Ettore Bianchi, ItaliaOggi 06/11/2012, 6 novembre 2012
IL LUSSO IN CINA CAMBIA STRATEGIA
[Perfino i regali a funzionari e politici sono in caduta libera] –
Il mercato del lusso rallenta in Cina e le grandi maison cambiano i loro programmi in terra asiatica. Dopo un decennio di grande sviluppo, quest’anno le vendite del settore cresceranno soltanto dell’8% a quota 15 miliardi di euro, stando alle previsioni della società di consulenza Bain. Rispetto al 2011 l’incremento è pari un quarto.
Una frenata brusca, che ha diviso gli addetti ai lavori e gli osservatori. Alcuni ritengono che si tratti di una reazione normale all’euforia degli ultimi anni; altri, invece, cominciano a preoccuparsi seriamente, visto che un colosso come Burberry è stato costretto a lanciare un allarme sui conti.
A provocare questo sconvolgimento non è soltanto la crisi economica. Una parte importante la gioca anche il cambiamento in arrivo a livello politico, con la transizione in corso. Il sistema cinese prevede che i funzionari del partito comunista ricevano regali, più o meno sostanziosi, per portare avanti le pratiche burocratiche e ottenere le autorizzazioni. Un’abitudine molto radicata nella cultura locale, che però ha confini molto labili con la corruzione.

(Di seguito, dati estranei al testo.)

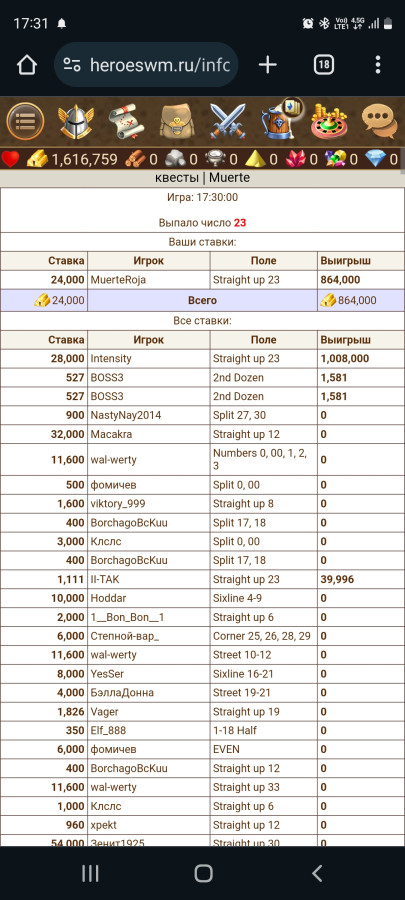This screenshot has height=900, width=405.
Task: Open the backpack inventory icon
Action: click(x=178, y=122)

Gli oggetti preziosi, a cominciare dagli orologi del valore di migliaia di euro, sono tra i mezzi preferiti per sostenere la propria causa davanti ai rappresentanti del potere politico. Al punto che, a seconda delle marche, questi regali possono arrivare a coprire fra il 35 e il 45% del giro d’affari complessivo del lusso. Il problema è che l’attuale situazione di incertezza non si sbloccherà fino a quando non si saprà con chiarezza a chi bisognerà offrire i regali, visto il ricambio che interesserà buona parte della classe dirigente.
Un’altra questione riguarda l’improvviso balzo dello yuan nei confronti dell’euro, che ha approfondito lo scarto di prezzo tra i negozi in Cina e quelli europei. I cinesi, sempre più abituati a viaggiare all’estero, sono disincentivati a fare shopping in madrepatria. C’è chi, come Louis Vuitton, ha deciso di ritoccare all’insù di otto punti percentuali i listini a Parigi e nel resto del continente per invogliare a fare acquisti nel paese asiatico. La differenza tra i due mercati era arrivata fino al 45%.
Il rallentamento ha obbligato le aziende a rivedere i propri piani di crescita. Tra il 2008 e il 2011 le boutique in Cina erano triplicate: le 20 marche più importanti erano presenti con quasi 900 punti vendita. Ora, invece, la parola d’ordine è non correre troppo. Si sta entrando in una fase di consolidamento e riflessione strategica. Non è escluso che alcuni negozi vengano chiusi e che se ne aprano altri in luoghi più appetibili. L’obiettivo primario è recuperare redditività prima di avallare nuove aperture.
Non tutti, comunque, sono pessimisti. Leo Lui, presidente di Hermès Cina, sostiene che il mercato in questo momento è difficile, ma che si tratta di una situazione temporanea: l’anno prossimo ci sarà la ripartenza. La crescita, argomenta Lui, sarà elevata ancora per un decennio grazie alla forza dell’economia.